Forsyth, who was recently named Principal of the Year in Marion County at Liberty, actually has students coming to her school from the school where her mother is principal—College Park Elementary School.
She was honored for her work at the Advancement Via Individual Determination (AVID®) school, and recognized for her implementation of revolutionary concepts at Liberty. AVID, like Saint Leo, implements a student-centered approach, encouraging career and college readiness.
Her school incorporates the district’s mantra, “Find your E,” that is designed to help them find their path after high school. Forsyth explained the E as, “Are they going to Enlist in the military? Get Employed into the workforce? Enroll in college?”
“I have 1,400 students,” said Forsyth, “and what I have loved most about this position is that we’ve changed the community’s viewpoint, perception, and expectations. We were a very average school for a long time, and didn’t have the bells and whistles. We had to create a culture of really high expectations where we weren’t going to take excuses. Once we did that, we’ve seen a huge shift.

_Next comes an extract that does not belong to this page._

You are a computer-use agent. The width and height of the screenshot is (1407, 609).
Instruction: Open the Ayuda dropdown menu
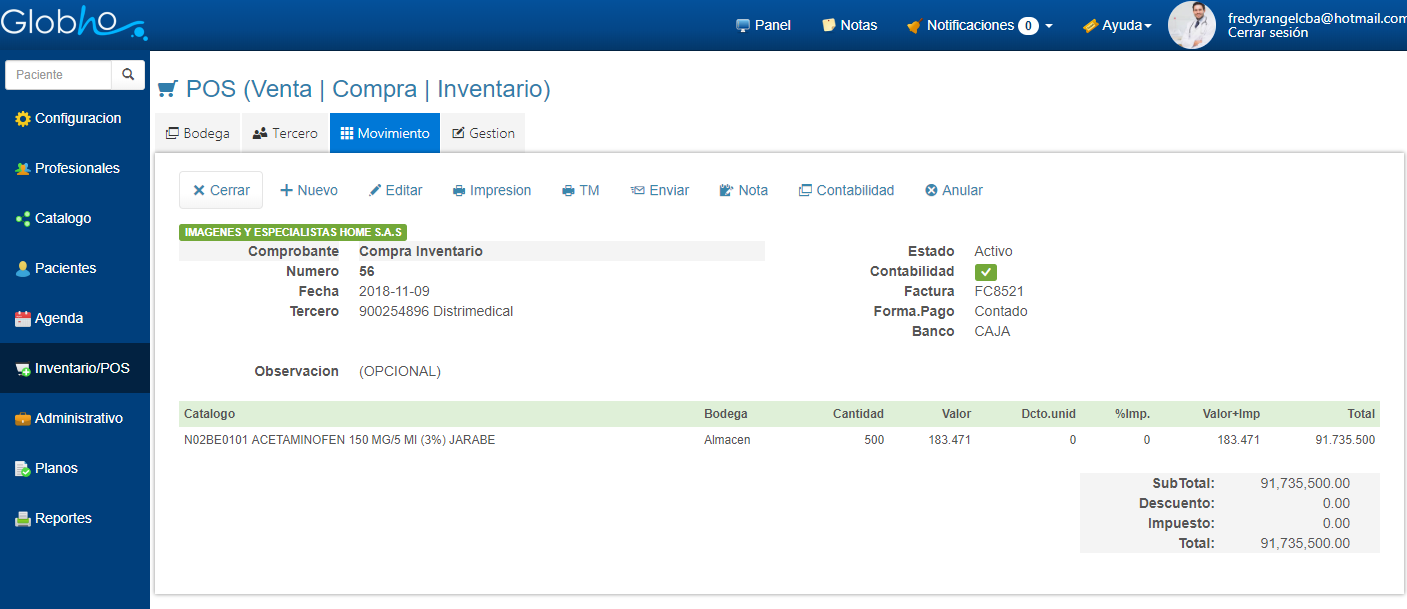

“We don’t have any regular courses here. All the courses are advanced courses. It’s a little bit of an experiment. We did this so kids know we expect big things out of them. Typically, when you expect big things, support them to attain that, they’ll show you they can do it. Students who might be struggling with that have an elective course where they learn study skills and peers help them through it, too.”
Dr. Roberta Ergle, who taught a course on how children’s relationships with adults affect them, inspired that line of thought for Forsyth at Saint Leo.
“She was the one who talked to me a lot about high expectations and how when you show them, they can do it with enough support,” Forsyth said.
“I have two kids myself [daughter Rainey, 12, and son Maddox, 8] and every classroom that I walk into, I want it to be one where I would be OK with Rainey or Maddox being in it. And if I can help teachers in my classrooms create a learning environment I’d want my own kid in, I know it’s good for everyone else’s kids.”